The director of the Russian Export Centre, Andrey Slepnev, says the centre will support expanding trade between Nairobi and Moscow.
He adds that Kenya can benefit from Russian expertise in drilling equipment, medicine, food, as well as infrastructure projects.
In 2018, Kenya’s exports to Russia stood at Sh12.85 billion ($128.5 million) and the centre says it supported the import into Kenya of Russian goods valued at Sh14.2 billion ($142 million).

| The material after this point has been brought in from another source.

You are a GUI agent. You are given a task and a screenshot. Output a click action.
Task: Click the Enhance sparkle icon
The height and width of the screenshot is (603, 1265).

Total exports from Russia to Kenya jumped 8.16% to Sh22.37 billion ($223.7 million) in 2018, up from Sh20.68 billion ($206.8 million) in 2017, according to the Russian Export Centre.
Arms and Nuclear deals
Kenya is a big consumer of arms and annually allocates billions to purchase modern military gear from the US and China. Kenya also sources a significant amount of arms from Russian and return the country is now exploring how it can tap into the Russian market by exporting its bulk tea there.
Igor Ivanovich Shuvalov, the chairman of Russian State Development Corporation (VEB.RF), is of the opinion that Kenya can tap into Russia’s demand for horticulture and its tourism market.
“This is a big opportunity Kenya can take advantage of,” Mr Shuvalov says.
Kenya’s quest to diversify its energy sources by tapping a nuclear power plant has also left Russia's Rosatom State Atomic Energy Corporation rubbings its palms in glee.
Kenya is planning to build a nuclear plant in the next 8-10 years and has contracted China National Nuclear Corporation (CNNC) to determine the most suitable location in the country in an ambitious two-year Site Characterisation study.
“Nuclear energy is extremely competitive in the long run when compared to other sources of energy, taking into consideration that new generation nuclear power plants can generate affordable and uninterrupted electricity for eight decades,” Viktor Polikarpov, regional vice-president of Rosatom Central and Southern Africa, said earlier on the Kenya prospects, Business Daily reported.